Win pounds 2,000 and have your story published
The Independent/ Scholastic Story of the Year Competition, now in its sixth successful year, aims to encourage top writing for the very difficult to please six to nine year old age group.

To help you meet the challenge, some of our most successful novelists and scriptwriters will be explaining how they set about writing a page- turning narrative.

This week, Robert Harris, author of the international best-sellers, Fatherland and Enigma, tells Nicole Veash about his approach to telling a story and developing characters.

'I just love all the twists and turns'

"People always say 'write what you know', but I have never written about anything I have experienced directly. For every 10 facts I know about the world I am writing of, I might only reveal three, but I think the reader senses you know more and that helps give depth to a book.

I usually start writing the book quite early on into my research, and then I throw all those pages away. I suppose I feel my way in and then there comes a moment when everything works and the novel comes out quite fast. I only write one draft, make the necessary corrections, then send it off. I can't understand how some writers can go back and totally re- write their books.

Character, character, character - it might be a cliche - but character is really the most important thing. If the main character does not engage, then the book is not going to work. My characters all come from my head. I don't base them on people I know, apart from the odd visual characteristic.

Characters should do unexpected things, like in real life. There is no denying that characterisation is very hard. In fact probably the most mysterious thing in the whole business is how to write a rounded character.

I like my characters to do things and see things. They should go to different places, so you get a sense of breadth.

Dialogue is fantastically important. It should carry the story forward, of course, but it should also delineate irony and reveal something about a character with subtle undertones. I always read my dialogue aloud to see if it works.
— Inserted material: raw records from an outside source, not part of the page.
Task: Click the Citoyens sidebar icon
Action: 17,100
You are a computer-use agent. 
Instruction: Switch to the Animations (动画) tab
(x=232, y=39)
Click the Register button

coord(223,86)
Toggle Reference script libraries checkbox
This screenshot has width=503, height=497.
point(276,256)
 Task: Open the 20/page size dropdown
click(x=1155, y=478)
Plot is very unfashionable just now. No matter how beautifully a book is written it doesn't work for me unless the story is going somewhere. I just love all the twists and turns of story-telling.
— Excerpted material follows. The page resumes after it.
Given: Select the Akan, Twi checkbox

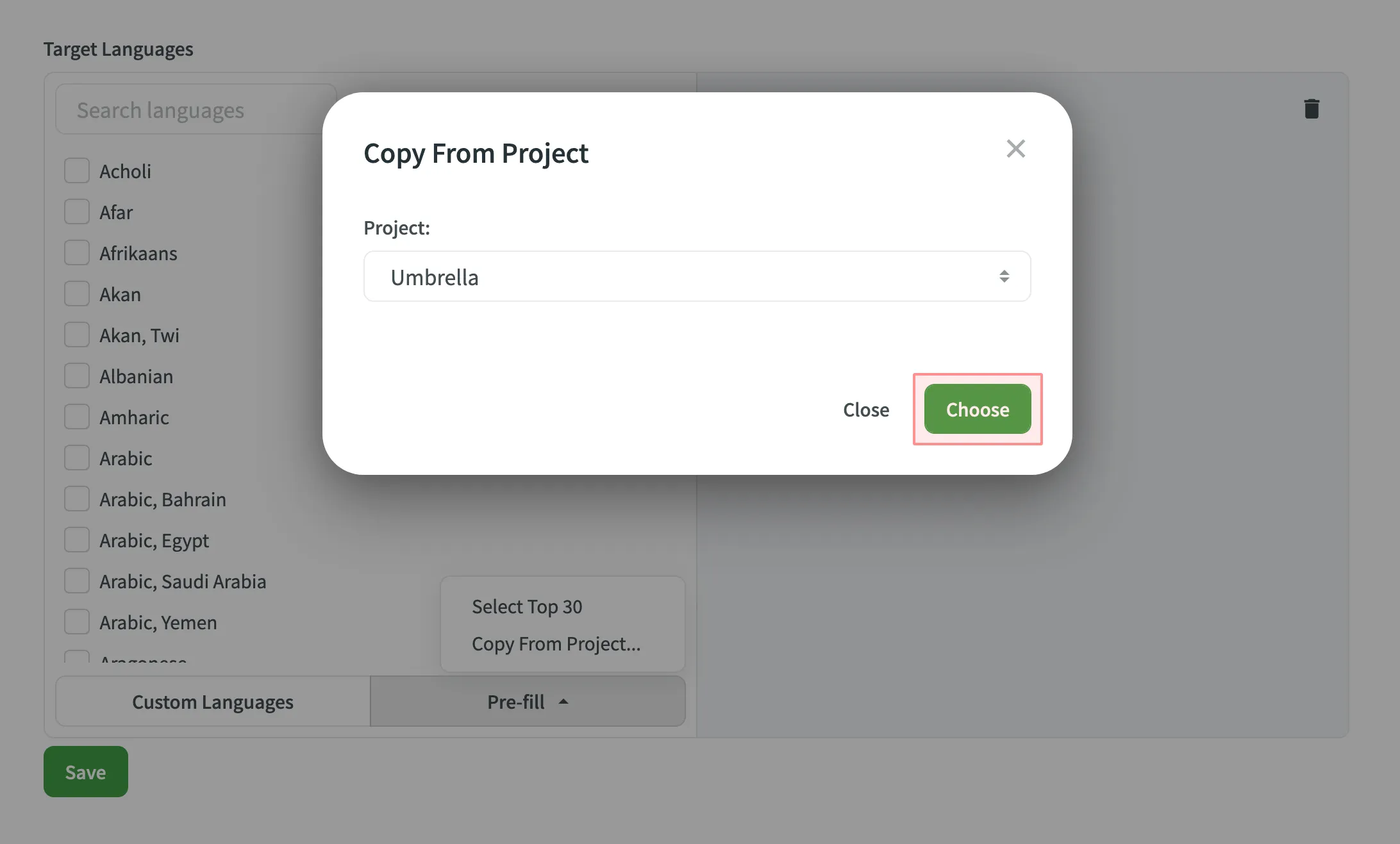Looking at the screenshot, I should click(x=76, y=334).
Making the book a page turner is something I seem to do naturally, but there is a basic level of craft. Each sentence should end with a mini climax, as should each paragraph and each chapter. You should always provide something to keep a reader going."

competition Rules

Story of the Year 6 offers a pounds 2,000 prize for the winner, with pounds 500 each for two runners up. The top 10 stories will be published in an anthology by Scholastic Children's Books. You are invited to submit stories of 1,500-2,500 words which must arrive on or before 28 February 1998 at: PO BOX 21302 LONDON WC1A 1PE. You may enter only once and entries must be made by the writer, not on his/her behalf. Entries must be typewritten, double-spaced and on one side of the paper only. We will not accept stories with illustrations. Manuscripts will not be returned, so please keep a copy. All entries must be unpublished, but published writers may enter with new material. Each entry must be submitted with both a cover page and title page. The cover page must feature the story title, and the entrant's name, address and telephone number. The title page must feature only the title of the story. The story should start on a new page, and the author's name must not feature on any of these pages, so that all entries can be judged anonymously. The winning story will be published in The Independent subsequent to the final judging of the competition which concludes on 22 May 1998. The top three stories and up to 10 others will be published in the autumn, in the anthology Story of the Year 6 by Scholastic Children's Books.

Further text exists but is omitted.